Der Durst und der Hunger, von denen Büne Huber und Heidi Happy in ihrem Lied «Durscht & Hunger» singen, sind keine Schwäche. Sie sind das Ehrlichste, was ein Mensch empfinden kann: das Wissen, dass etwas fehlt, und das Unvermögen, es zu benennen. Diese Leere ist kein Versagen. Sie ist die Form, die das Wesentliche annimmt, bevor es eintritt.

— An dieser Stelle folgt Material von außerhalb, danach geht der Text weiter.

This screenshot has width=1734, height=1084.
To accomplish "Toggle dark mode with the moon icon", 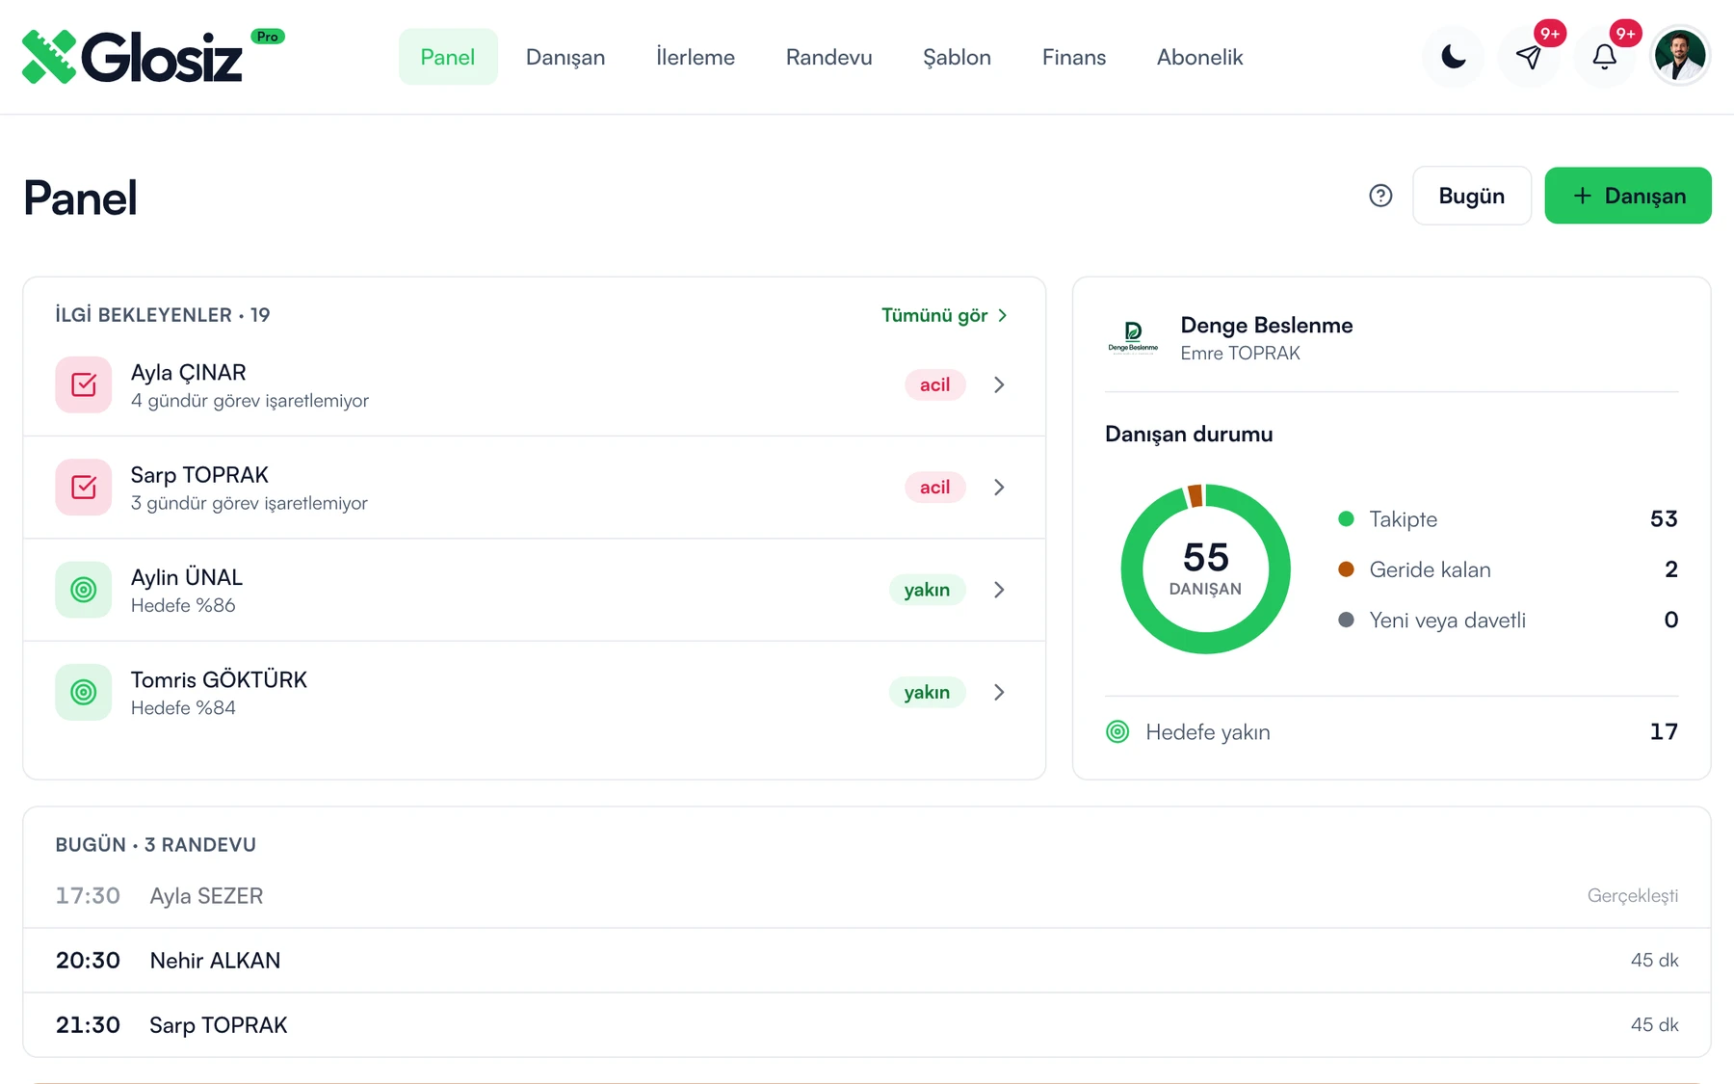I will tap(1453, 57).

Die Fastenzeit kennt diesen Raum. Sie lädt nicht dazu ein, mehr zu leisten oder besser zu werden. Sie öffnet eine Tür nach innen, durch die man eintritt ohne Gepäck. Was man dort findet, ist keine Antwort, sondern eine Stille, die aushält. Eine Stille, die nicht erklärt, sondern trägt.

Sorgen können nicht schwimmen – dieser Gedanke aus dem Lied hat etwas Befreiendes. Was uns drückt, ist nicht dafür gemacht, für immer oben zu bleiben. Es darf sinken. Und mit ihm darf auch der Griff lockerer werden, mit dem wir uns an Dinge klammern, die uns nie gehört haben.

Vergänglichkeit ist kein Feind. Sie ist eine stille Lehrerin, die zeigt, was wirklich trägt. Und was trägt, das bleibt – auch dann noch, wenn alles andere geht.

— bruder george, Talia
Inspiriert vom Lied «Durscht & Hunger» von PATENT OCHSNER.

Die Gedanken sind Teil der laufenden Fastenzeit‑Meditation im Kapuzinerkloster Wesemlin. Jede Woche lassen wir uns von einem Schweizer Mundart Lied inspirieren.